§ **Extract provided**
::::::::

# Oriental Dragon FP in Tibaldi Celluloid Nitrate



## mrburls (Apr 12, 2015)

Tibaldi celluloid Nitrate (the classic celluloid of days of past). You can tell by the camphor smell while drilling and turning. There were no flames during the making of this pen :wink: Celluloid turned beautifully for me.

The color is generally called silver but with much more color like grey, pearl, black and veins of bright blue.

This material was used on the Impero.

Tibaldi is Italy’s oldest pen manufacturer which was founded in 1916.

I believe they have since gone out of business.

The rhodium kit is from Jon David Jones at Signature Pen Supply called Oriental Dragon Fountain Pen.
I should note that I added a 18K gold nib which does not come with the kit.

Thanks for looking, Keith "mrburls"


----------



## magpens (Apr 12, 2015)

Outstanding !!!! What a beautiful pen !! .... I don't see special bushings/tubes mentioned on Signature.  Are they same as Jr series ?


----------



## Donovan (Apr 12, 2015)

Nice pen. Who is selling this kit where I do not have to buy a 100

Donovan


----------



## mrburls (Apr 12, 2015)

magpens said:


> Outstanding !!!! What a beautiful pen !! .... I don't see special bushings/tubes mentioned on Signature.  Are they same as Jr series ?


 
Hi Mal. The tubes are the same as the full size Emperor kit. And the bushings are the full size Emperor bushings but I used a calipers because some of the ends are just slightly different. Or maybe I'm to picky 
Keith "mrburls"


----------



## mrburls (Apr 12, 2015)

::::::::

§ **Dataset excerpt**

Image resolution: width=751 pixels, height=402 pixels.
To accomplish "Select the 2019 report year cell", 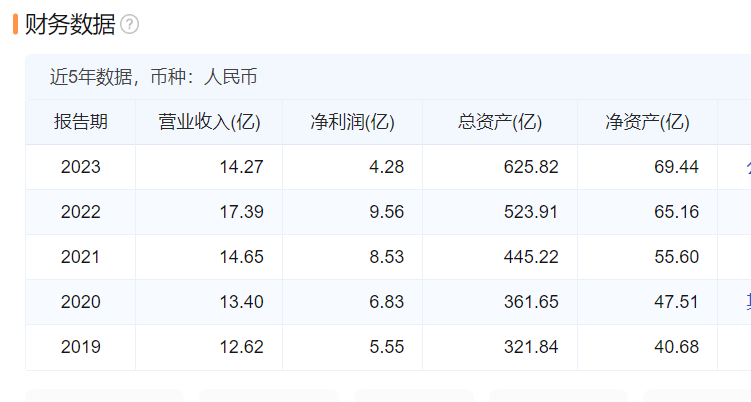I will [80, 347].
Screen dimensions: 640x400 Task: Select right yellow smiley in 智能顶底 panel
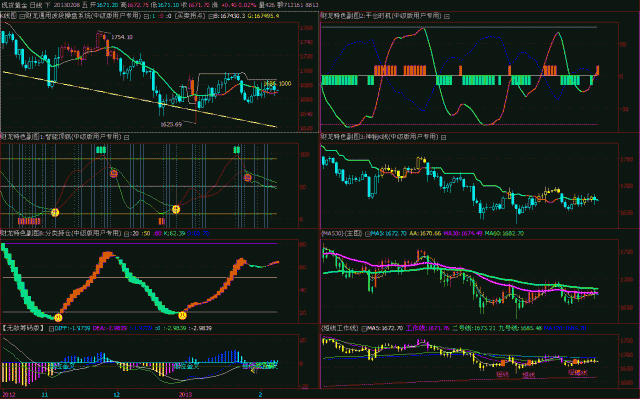click(176, 209)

::::::::

§ **Instruction A**
Name every color that the Oriental Dragon pen thread gives for the celluloid.
§ **Instruction B**
Retype the Oriental Dragon pen thread between "The rhodium kit" and "magpens (Apr 12, 2015)", inclusive.

§ **Correct result A**
silver, grey, pearl, black, bright blue

§ **Correct result B**
The rhodium kit is from Jon David Jones at Signature Pen Supply called Oriental Dragon Fountain Pen.
I should note that I added a 18K gold nib which does not come with the kit.

Thanks for looking, Keith "mrburls"


----------



## magpens (Apr 12, 2015)